Time for another Minnesota Brass update. Ever since I started this adventure about six weeks ago, I’ve felt out of place. I still do. And that’s one of the reasons I think I have to keep doing it.
Last week the entire color guard was supposed to come. The veterans haven’t been coming to practice because they already know all the basic moves, having done color guard for years either in high school or with a DCI drum corps or with Minnesota Brass itself. It’s been mostly just the rookies (I’m the only one left who’s totally new to spinning) or a few people working on rifles. I’ve enjoyed our very tiny Wed. night practices.
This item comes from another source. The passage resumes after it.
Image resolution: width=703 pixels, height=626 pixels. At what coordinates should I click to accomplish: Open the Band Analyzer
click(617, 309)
Then last week there were suddenly 20 people or so, mostly under age 25. It was like being back in high school. Before we got started, everyone was divided into their little groups, catching up with color guard friends they hadn’t seen since last autumn. I just sat there. Every minute dragged on for ages.
It was like being the new kid in class, the one nobody really wants there because they were doing just fine without you there, thank you very much.
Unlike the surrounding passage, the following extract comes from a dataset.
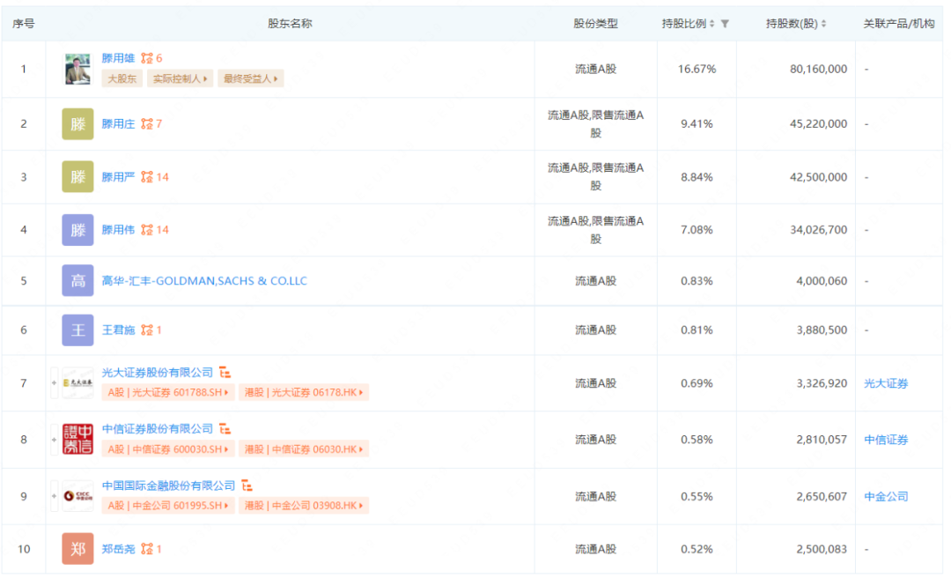
Task: Open equity structure icon for 中国国际金融股份有限公司
Action: coord(247,485)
As I sat there, I thought about how much I felt this way as a kid (and sometimes as an adult, too, like when I first started going to writers’ conferences). You know, when you feel like a big, obvious statue in the middle of a room–an ungainly, out-of-place element that people avoid but can’t really ignore? Or maybe that’s just me!
Anyway, I felt so awkward, so I started daydreaming about stories and wondering if I have a character that feels this way. And if I do, I have a new empathy I can put to work in the story. Because even when I felt self-conscious at writers’ conferences, I knew these were my people–I just didn’t actually know them yet. But color guard, these are totally not my people! I am out of place. They know it. I know it.
So, in order to not waste the hideous feelings of not belonging, I’m going to use it in my writing. Oh, the sacrifices we make:>)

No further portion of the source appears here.